#### RECORDS SUPPLIED
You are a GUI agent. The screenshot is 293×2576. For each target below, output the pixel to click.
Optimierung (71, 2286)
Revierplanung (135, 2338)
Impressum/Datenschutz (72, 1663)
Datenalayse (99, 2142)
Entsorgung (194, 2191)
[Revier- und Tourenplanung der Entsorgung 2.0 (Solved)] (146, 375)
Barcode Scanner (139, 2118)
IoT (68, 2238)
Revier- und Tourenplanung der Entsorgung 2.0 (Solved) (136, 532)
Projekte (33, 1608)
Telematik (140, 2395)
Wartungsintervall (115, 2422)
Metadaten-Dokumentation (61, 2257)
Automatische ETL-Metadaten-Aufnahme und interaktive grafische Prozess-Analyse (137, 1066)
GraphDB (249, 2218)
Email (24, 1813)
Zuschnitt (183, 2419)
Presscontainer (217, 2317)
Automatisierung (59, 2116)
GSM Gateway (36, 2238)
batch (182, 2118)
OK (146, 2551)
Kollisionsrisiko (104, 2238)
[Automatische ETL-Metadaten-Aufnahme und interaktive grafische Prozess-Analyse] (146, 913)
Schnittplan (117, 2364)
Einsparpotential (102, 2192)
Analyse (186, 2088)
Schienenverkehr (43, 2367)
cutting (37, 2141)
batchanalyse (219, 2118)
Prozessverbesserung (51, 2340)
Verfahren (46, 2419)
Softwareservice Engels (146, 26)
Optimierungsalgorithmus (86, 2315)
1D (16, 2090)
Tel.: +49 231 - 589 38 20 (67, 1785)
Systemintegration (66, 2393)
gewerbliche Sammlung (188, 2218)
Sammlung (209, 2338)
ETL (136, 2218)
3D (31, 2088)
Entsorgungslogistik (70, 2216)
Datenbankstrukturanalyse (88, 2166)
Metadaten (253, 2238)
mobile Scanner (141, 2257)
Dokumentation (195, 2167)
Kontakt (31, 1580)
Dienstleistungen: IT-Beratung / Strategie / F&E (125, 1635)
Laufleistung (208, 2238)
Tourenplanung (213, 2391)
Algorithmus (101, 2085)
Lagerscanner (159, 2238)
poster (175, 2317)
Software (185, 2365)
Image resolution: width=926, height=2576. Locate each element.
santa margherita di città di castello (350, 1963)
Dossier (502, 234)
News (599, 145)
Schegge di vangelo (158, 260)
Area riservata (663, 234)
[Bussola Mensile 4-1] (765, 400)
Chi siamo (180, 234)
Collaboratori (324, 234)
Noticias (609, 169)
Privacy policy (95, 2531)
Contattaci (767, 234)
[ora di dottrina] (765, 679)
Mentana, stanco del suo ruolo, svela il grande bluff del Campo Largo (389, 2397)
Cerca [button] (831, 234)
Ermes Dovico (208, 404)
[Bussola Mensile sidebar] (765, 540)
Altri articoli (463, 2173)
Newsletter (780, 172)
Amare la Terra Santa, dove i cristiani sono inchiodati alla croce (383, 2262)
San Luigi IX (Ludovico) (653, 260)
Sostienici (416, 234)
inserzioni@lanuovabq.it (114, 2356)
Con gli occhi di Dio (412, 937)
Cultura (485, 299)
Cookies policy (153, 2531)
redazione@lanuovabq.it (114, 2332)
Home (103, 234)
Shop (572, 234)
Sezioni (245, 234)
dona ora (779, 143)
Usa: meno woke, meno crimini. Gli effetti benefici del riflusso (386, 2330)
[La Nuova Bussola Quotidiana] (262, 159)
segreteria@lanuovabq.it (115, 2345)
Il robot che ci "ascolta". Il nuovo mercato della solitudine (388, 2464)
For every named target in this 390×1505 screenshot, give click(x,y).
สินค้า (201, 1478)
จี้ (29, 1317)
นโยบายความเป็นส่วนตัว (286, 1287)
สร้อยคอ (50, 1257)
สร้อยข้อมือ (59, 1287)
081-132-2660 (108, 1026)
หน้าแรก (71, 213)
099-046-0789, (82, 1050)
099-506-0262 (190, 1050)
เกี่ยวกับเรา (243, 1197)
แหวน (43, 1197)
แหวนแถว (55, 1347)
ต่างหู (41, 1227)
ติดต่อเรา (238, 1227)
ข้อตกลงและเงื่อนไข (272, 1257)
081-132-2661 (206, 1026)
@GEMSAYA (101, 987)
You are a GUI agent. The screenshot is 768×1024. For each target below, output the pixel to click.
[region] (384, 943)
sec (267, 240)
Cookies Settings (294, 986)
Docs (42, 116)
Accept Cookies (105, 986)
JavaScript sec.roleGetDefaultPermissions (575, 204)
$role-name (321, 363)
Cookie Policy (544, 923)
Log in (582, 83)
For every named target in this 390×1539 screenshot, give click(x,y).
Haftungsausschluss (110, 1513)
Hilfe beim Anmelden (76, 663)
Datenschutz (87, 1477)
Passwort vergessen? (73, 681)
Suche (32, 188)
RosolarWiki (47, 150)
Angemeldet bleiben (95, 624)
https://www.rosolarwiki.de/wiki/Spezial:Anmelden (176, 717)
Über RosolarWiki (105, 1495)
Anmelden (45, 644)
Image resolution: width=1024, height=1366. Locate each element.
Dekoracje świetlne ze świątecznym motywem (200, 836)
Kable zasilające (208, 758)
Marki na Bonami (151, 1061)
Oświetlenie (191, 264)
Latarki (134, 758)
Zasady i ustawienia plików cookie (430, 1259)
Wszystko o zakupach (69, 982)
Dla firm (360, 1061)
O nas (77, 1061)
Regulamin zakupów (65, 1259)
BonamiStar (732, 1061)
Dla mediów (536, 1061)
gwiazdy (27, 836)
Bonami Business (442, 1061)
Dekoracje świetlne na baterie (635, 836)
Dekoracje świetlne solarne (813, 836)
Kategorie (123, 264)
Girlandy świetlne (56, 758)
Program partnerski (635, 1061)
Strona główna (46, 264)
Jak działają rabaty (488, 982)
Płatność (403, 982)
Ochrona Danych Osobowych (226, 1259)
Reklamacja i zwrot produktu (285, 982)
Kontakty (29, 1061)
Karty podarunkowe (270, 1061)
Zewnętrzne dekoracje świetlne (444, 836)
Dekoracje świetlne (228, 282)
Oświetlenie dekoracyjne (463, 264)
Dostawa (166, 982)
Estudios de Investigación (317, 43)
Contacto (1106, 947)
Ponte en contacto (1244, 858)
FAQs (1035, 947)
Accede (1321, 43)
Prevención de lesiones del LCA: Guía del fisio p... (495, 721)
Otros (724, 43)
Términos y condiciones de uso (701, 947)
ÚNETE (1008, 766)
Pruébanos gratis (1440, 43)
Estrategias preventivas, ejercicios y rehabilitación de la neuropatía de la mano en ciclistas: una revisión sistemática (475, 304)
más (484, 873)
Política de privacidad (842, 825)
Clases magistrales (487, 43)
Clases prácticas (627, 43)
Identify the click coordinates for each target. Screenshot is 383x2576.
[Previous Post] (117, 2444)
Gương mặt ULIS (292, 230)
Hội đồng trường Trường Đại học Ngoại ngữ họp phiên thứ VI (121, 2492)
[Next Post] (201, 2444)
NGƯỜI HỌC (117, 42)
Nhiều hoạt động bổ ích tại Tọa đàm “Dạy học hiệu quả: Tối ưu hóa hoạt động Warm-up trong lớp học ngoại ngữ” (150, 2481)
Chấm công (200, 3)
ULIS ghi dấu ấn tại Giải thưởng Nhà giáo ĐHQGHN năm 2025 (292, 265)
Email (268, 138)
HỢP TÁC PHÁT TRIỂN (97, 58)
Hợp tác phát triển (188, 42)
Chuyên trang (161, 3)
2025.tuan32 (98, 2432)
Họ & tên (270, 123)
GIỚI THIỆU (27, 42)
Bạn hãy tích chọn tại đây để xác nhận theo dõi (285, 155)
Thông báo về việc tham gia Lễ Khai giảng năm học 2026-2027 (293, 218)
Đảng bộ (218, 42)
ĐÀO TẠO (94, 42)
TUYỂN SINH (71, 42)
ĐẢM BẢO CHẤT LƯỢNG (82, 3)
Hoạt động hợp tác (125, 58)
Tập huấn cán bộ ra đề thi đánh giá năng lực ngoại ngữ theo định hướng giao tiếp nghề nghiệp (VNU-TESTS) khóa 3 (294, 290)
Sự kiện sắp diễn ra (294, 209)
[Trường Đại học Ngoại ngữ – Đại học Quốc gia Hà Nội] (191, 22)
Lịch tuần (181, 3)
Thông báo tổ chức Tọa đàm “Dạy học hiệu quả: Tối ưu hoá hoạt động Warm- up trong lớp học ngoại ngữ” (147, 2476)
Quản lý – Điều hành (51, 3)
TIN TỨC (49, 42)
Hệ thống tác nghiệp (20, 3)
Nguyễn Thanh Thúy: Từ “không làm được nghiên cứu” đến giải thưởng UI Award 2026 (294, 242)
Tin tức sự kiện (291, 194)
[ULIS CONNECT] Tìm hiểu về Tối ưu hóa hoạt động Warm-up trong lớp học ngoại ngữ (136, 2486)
########
YOUR GOAL.
The answer should consist of the lines from the first line of the entries through the line with "Metadaten-Dokumentation (61, 2257)", copied exactly.

RESPONSE TO THE TASK.
You are a GUI agent. The screenshot is 293×2576. For each target below, output the pixel to click.
Optimierung (71, 2286)
Revierplanung (135, 2338)
Impressum/Datenschutz (72, 1663)
Datenalayse (99, 2142)
Entsorgung (194, 2191)
[Revier- und Tourenplanung der Entsorgung 2.0 (Solved)] (146, 375)
Barcode Scanner (139, 2118)
IoT (68, 2238)
Revier- und Tourenplanung der Entsorgung 2.0 (Solved) (136, 532)
Projekte (33, 1608)
Telematik (140, 2395)
Wartungsintervall (115, 2422)
Metadaten-Dokumentation (61, 2257)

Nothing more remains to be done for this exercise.